■ **TASK STATEMENT**: The line containing "The image size" and every line after it, through the end of the records below, are to be reproduced exactly, with the pictures left out.

--- PROVIDED MATERIAL Enclosed Below ---

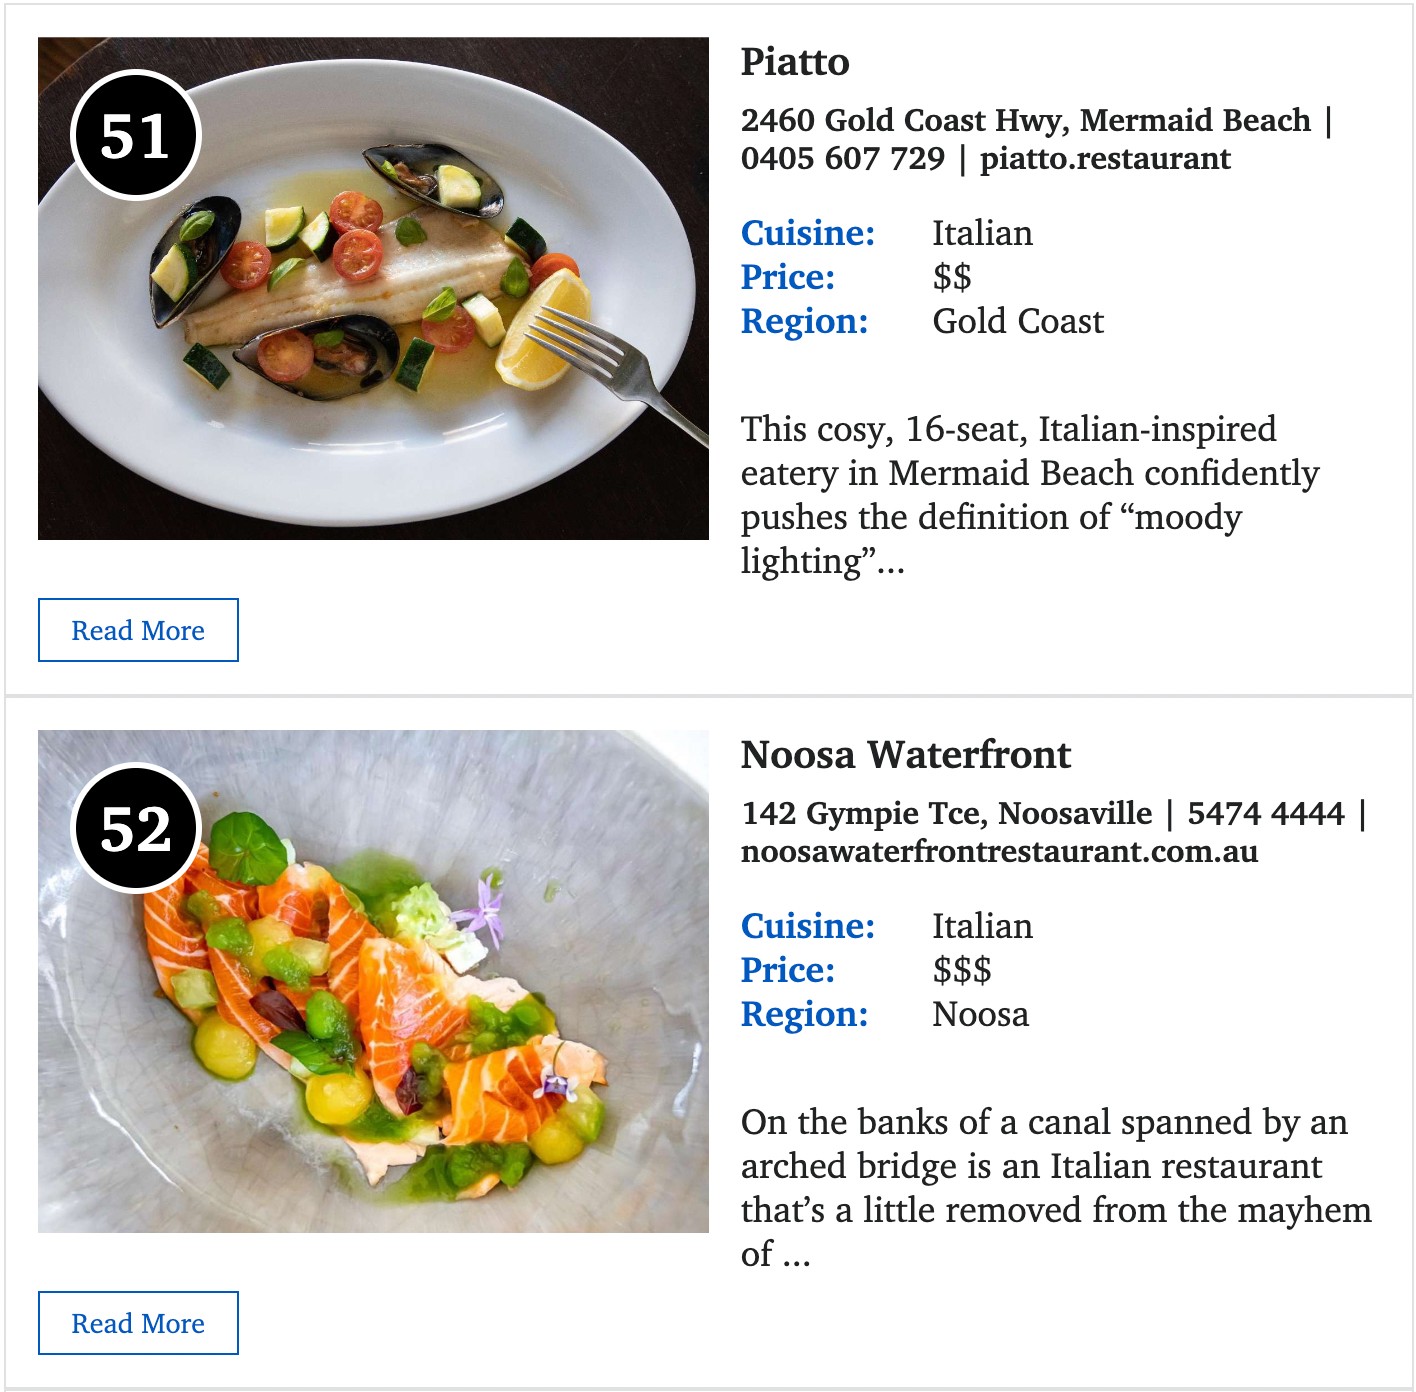Open the Piatto restaurant title
This screenshot has width=1416, height=1392.
[x=795, y=62]
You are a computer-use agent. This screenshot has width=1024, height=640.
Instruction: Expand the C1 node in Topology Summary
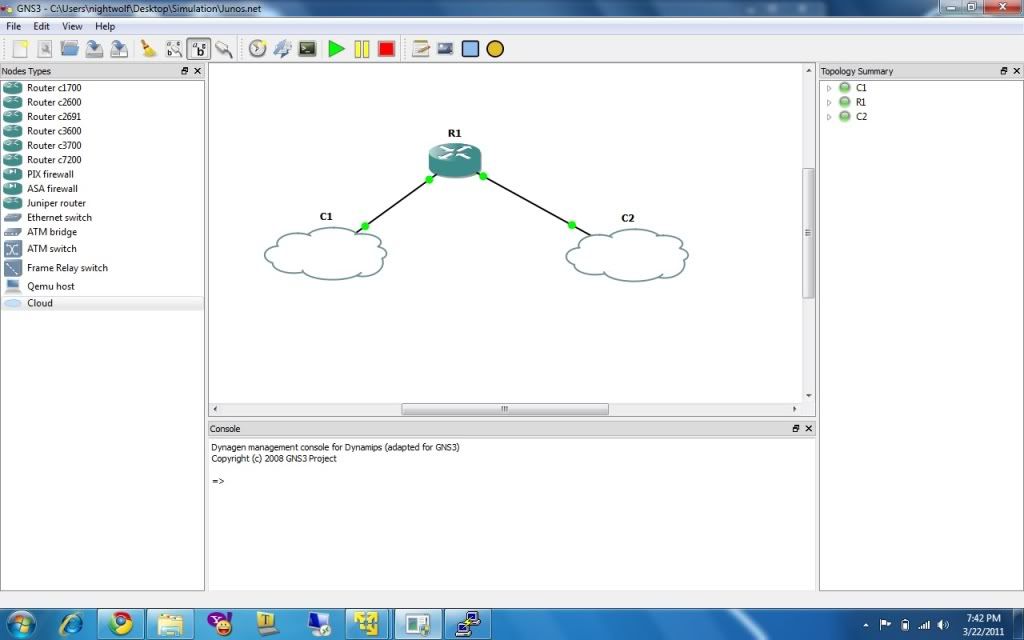pyautogui.click(x=829, y=88)
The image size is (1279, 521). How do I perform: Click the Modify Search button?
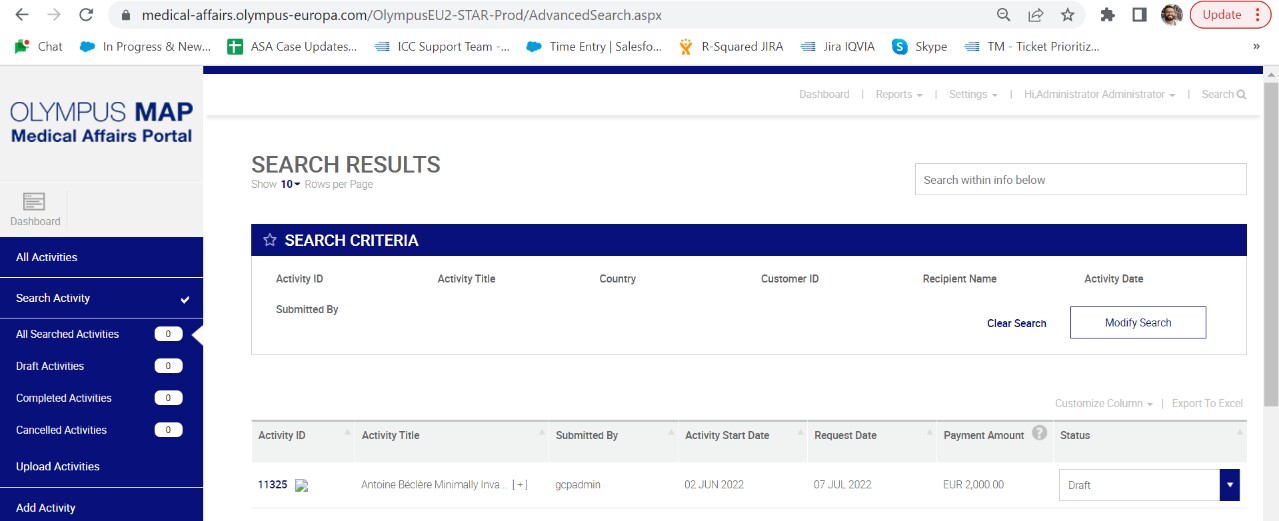[x=1138, y=323]
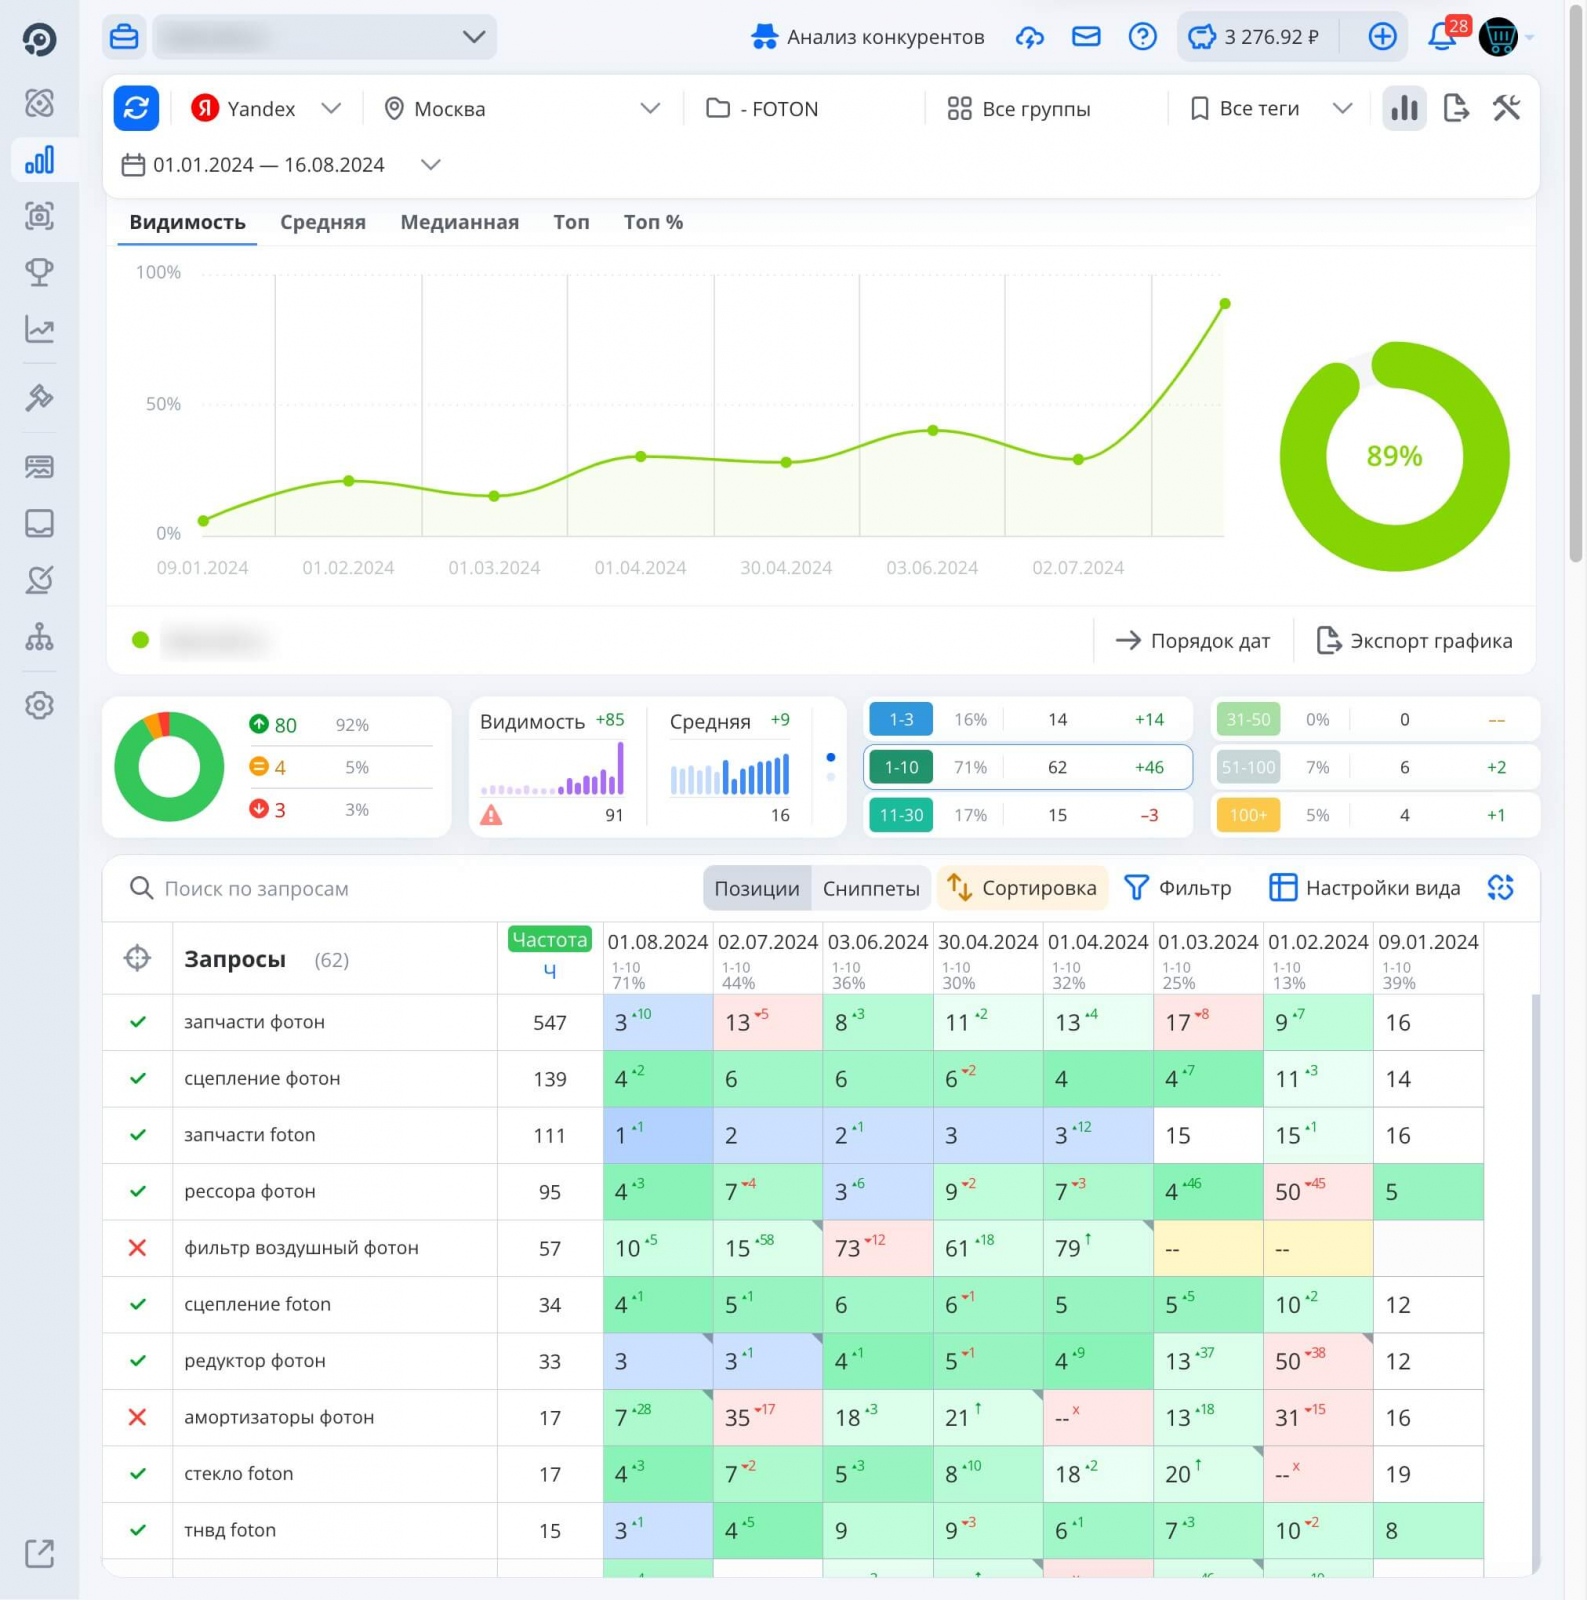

--- End of Enclosed PROVIDED MATERIAL ---

■ **RESULT**:
The image size is (1279, 521). How do I perform: Click the Modify Search button?
[x=1138, y=323]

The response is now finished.